=== ACTIONS TO TAKE ===
1 - In the passage on Caplan and labor market regulation, which of Caplan's examples does the writer consider his strongest?
2 - Resume the passage on Caplan and labor market regulation, picking up after its final sentence.

I think your read of what's going on is a good step to resolving this disagreement. My guess is that I see myself as steelmanning Caplan. I also weakly suspect Caplan would agree with my steelman.
Let's look at his third example he gives in this post because I think it's his strongest. My summary + steelman of it is the following:
There is an obvious reason why we'd expect labor market regulations to have disemployment effects. Namely, if employers are forced to follow the regulation, they have an incentive not to hire people. And yet, strangely, some claim that these disemployment effects are empirically very small.
Typically, those who favor labor market regulation, and cite these empirical findings, don't seem to really grok how weird the empirical results are. They don't, for example, assert that we should be very cautious and skeptical of the face-value results. Instead, when people argue for labor market regulations, they mostly treat the empirical results to be an afterthought, rather than a bizarre coincidence that favors their pre-determined policy prescription.
We can explain what's going on here by appealing to one of two broad hypotheses: (1) perhaps there really are very small disemployment effects from regulation, and people who argue for labor market regulations are right to lack a mood skeptical of the empirical findings, or (2) there are actually substantial disemployment effects, and the cited empirical findings are a result of cherry-picking or bad research methodologies. The reason why people lack a mood skeptical of those results is because they aren't very interested in getting to the bottom of the matter. They'd rather just advocate for their policy first, and find results to back it up later.

=== ENTRIES SHOWN ===
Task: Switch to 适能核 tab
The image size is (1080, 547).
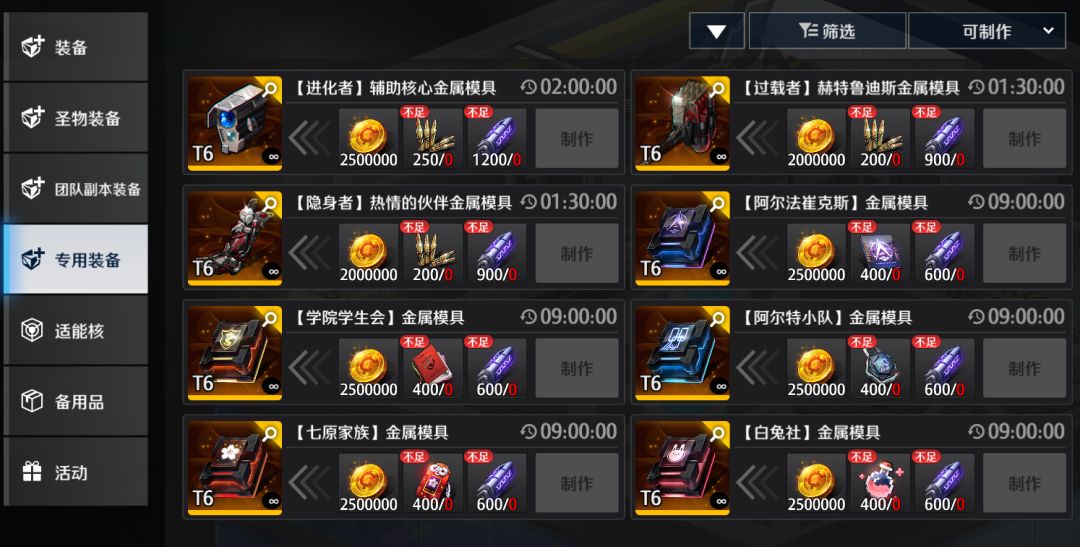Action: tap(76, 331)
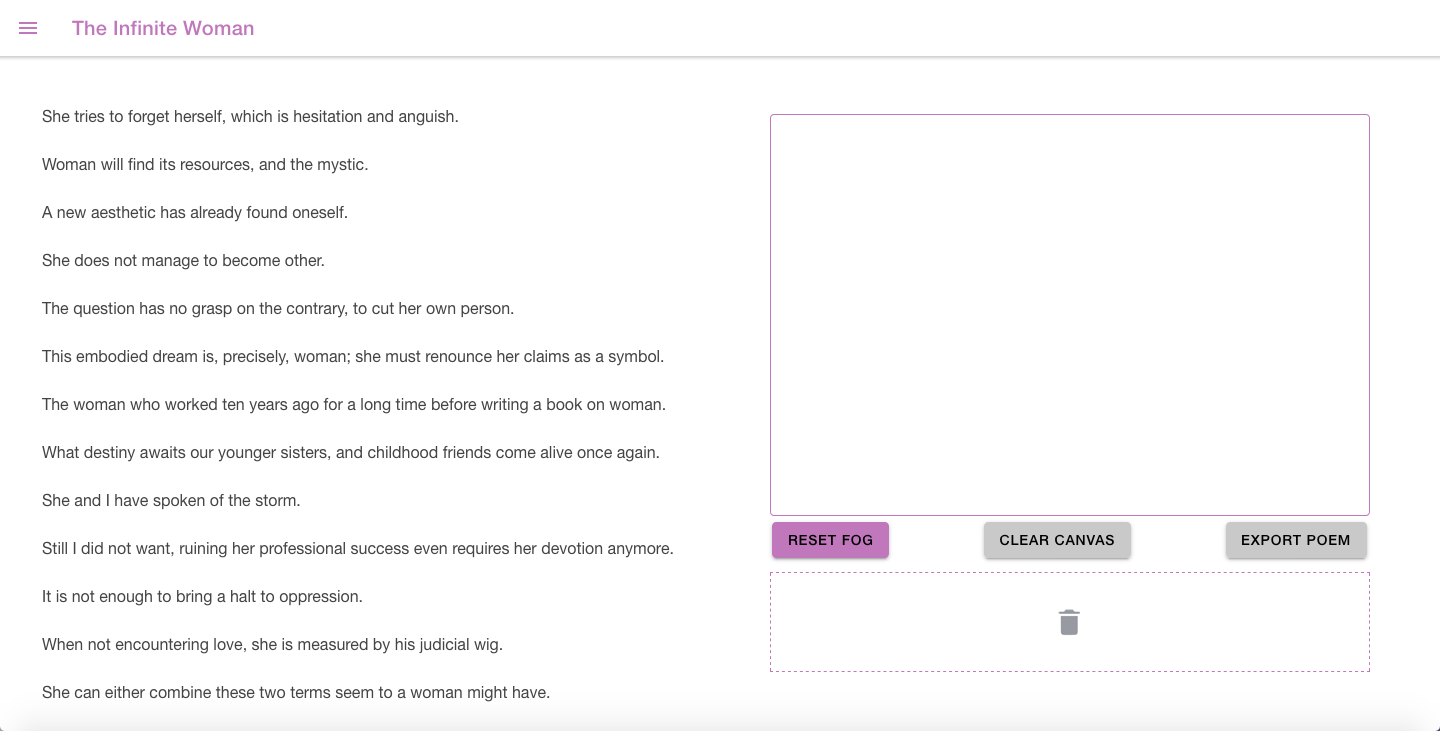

...

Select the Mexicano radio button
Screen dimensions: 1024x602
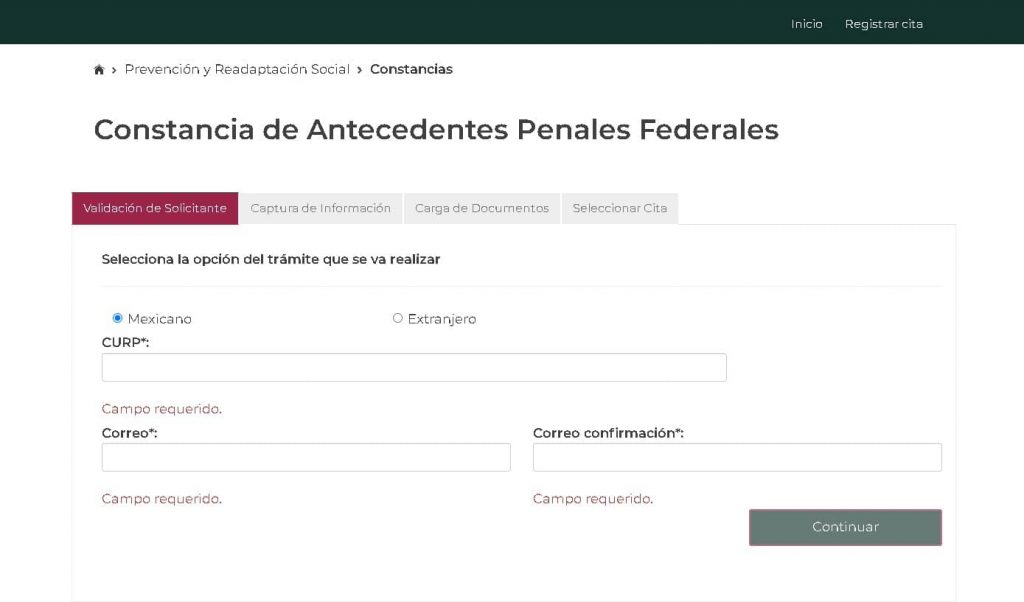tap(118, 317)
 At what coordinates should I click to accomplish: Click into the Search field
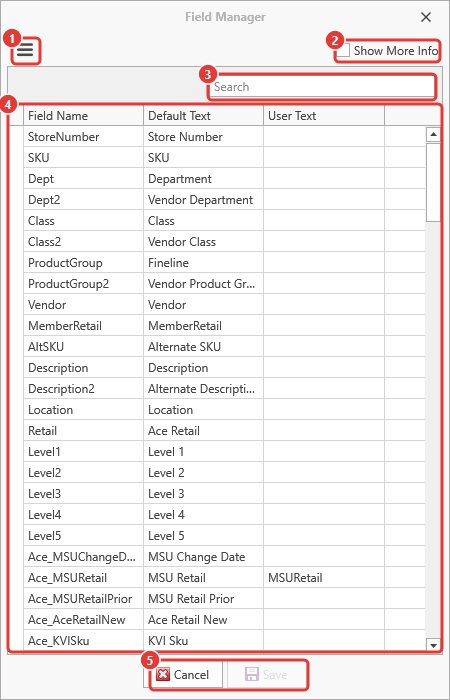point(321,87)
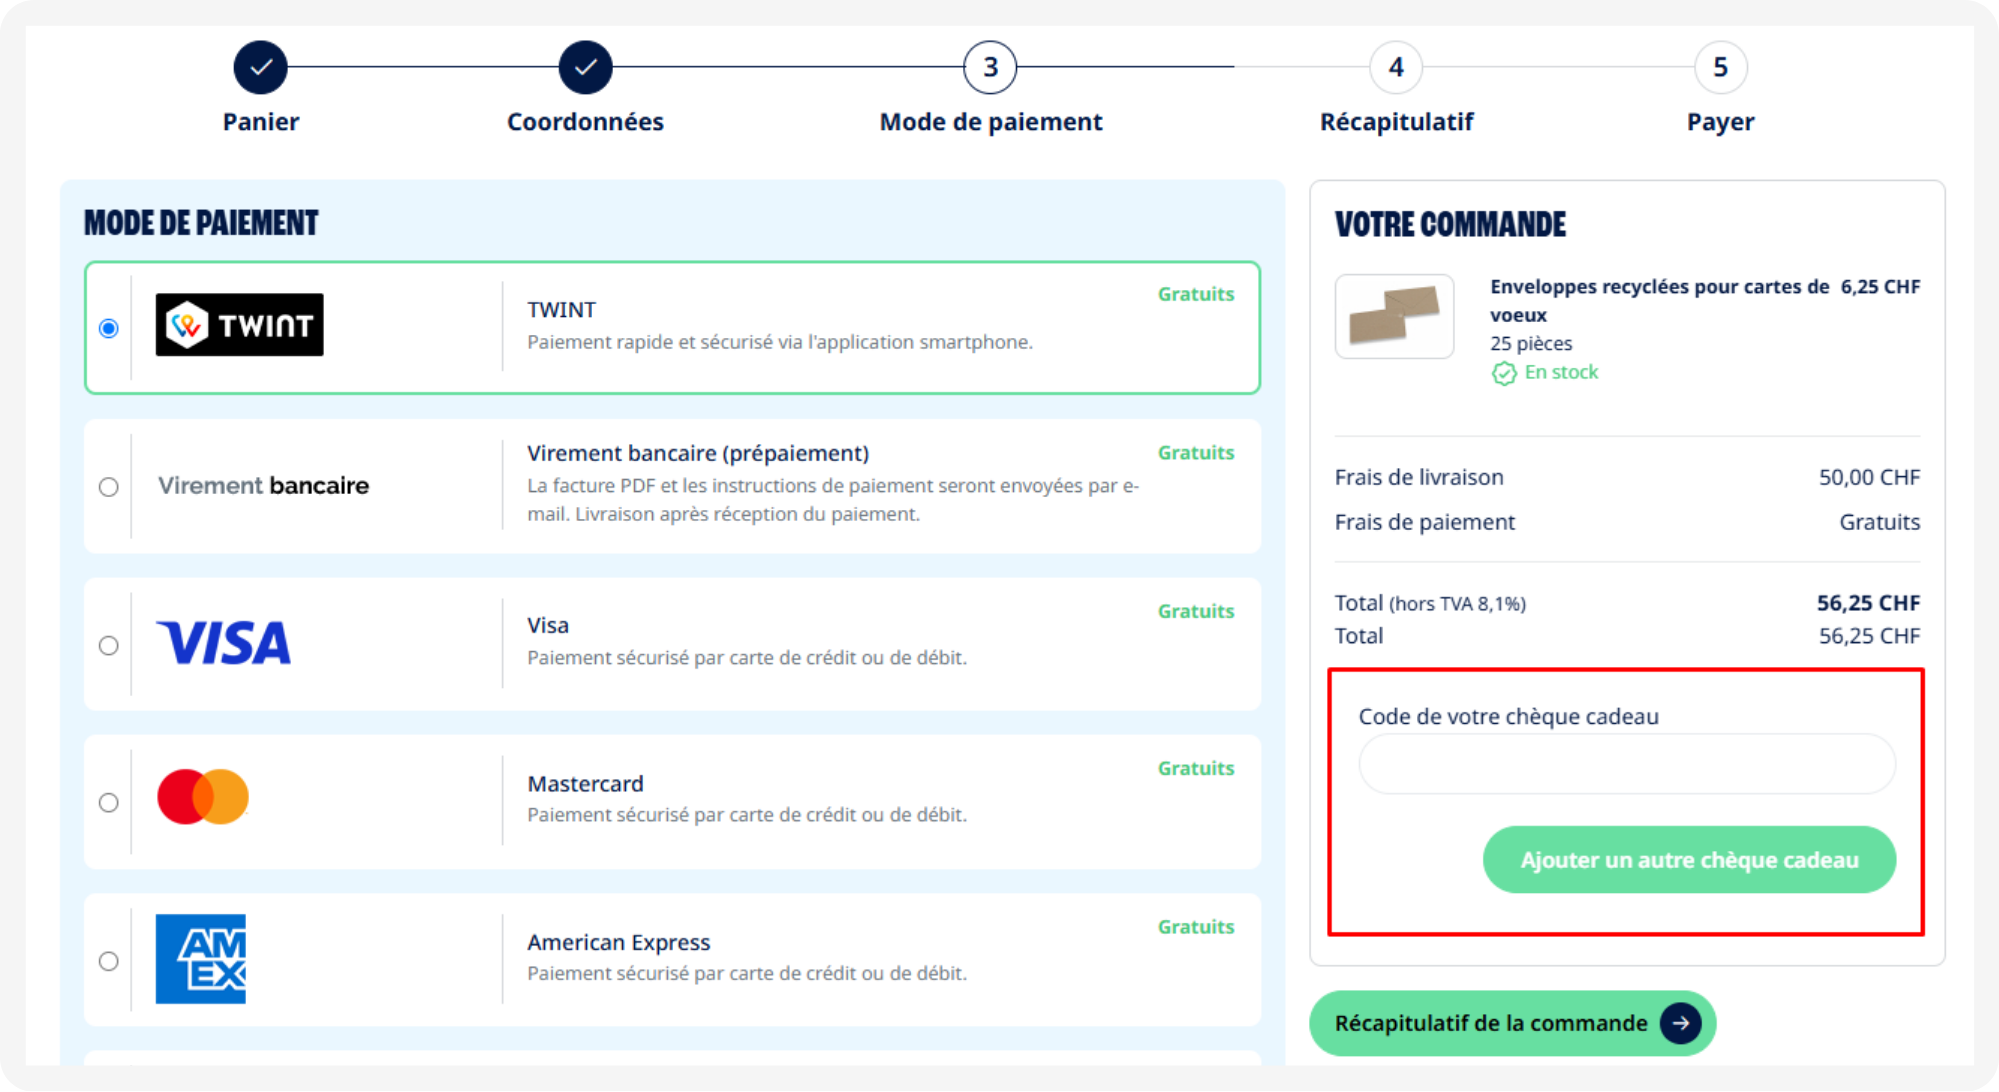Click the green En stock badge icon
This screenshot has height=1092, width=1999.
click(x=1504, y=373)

=== RESPONSES FOR EACH TASK ===
1 - The third example he gives in his post.

2 -
The likelihood of explanation (1) is weakened by the inherent implausibility in the empirical claim. It's actually pretty obvious that we'd see disemployment effects, and smart people should recognize its obviousness, so the fact that people don't seem interested in it is evidence that explanation (2) is correct.
Note that my summary here is similar to my example above about people who believe in collapse. People who believe in collapse but aren't interested in preparing for it, seem more interested in the view for other reasons than its correctness. They're more interested in professing belief in it, almost like an afterthought, perhaps as a vehicle for an entirely different psychological agenda.
I think that Caplan’s begging the question on that one. The issue at stake in that debate is partly the economic ideas. His acceptance of those ideas established his prior on the effects of labor market regulation, which in turn is what makes it, in his view, a “missing mood” to be unsurprised if those effects were not something to be taken seriously.
So a lack of that mood only indicates a disagreement about those economic ideas, and the values that go with them, which is the real issue at stake. Missing the mood is just a sign of the epistemic and moral disagreement, rather than a sign of who holds the correct position, or the strength of the convictions of each side in the debate.
The obviousness claim, the ad hominem assertion that “smart people” should agree with him by default, is just cheap, poor argumentation. And I think that the “missing mood” heuristic is a rhetorical trick about on the same level. Note that I am not accusing you of any of this, because I recognize that you’re steelmanning Caplan here. But I guess I do not see this as a successful steelman, but rather an illustration that even an attempt to steelman this heuristic results in an unconvincing outcome. I think the attempt is valuable though.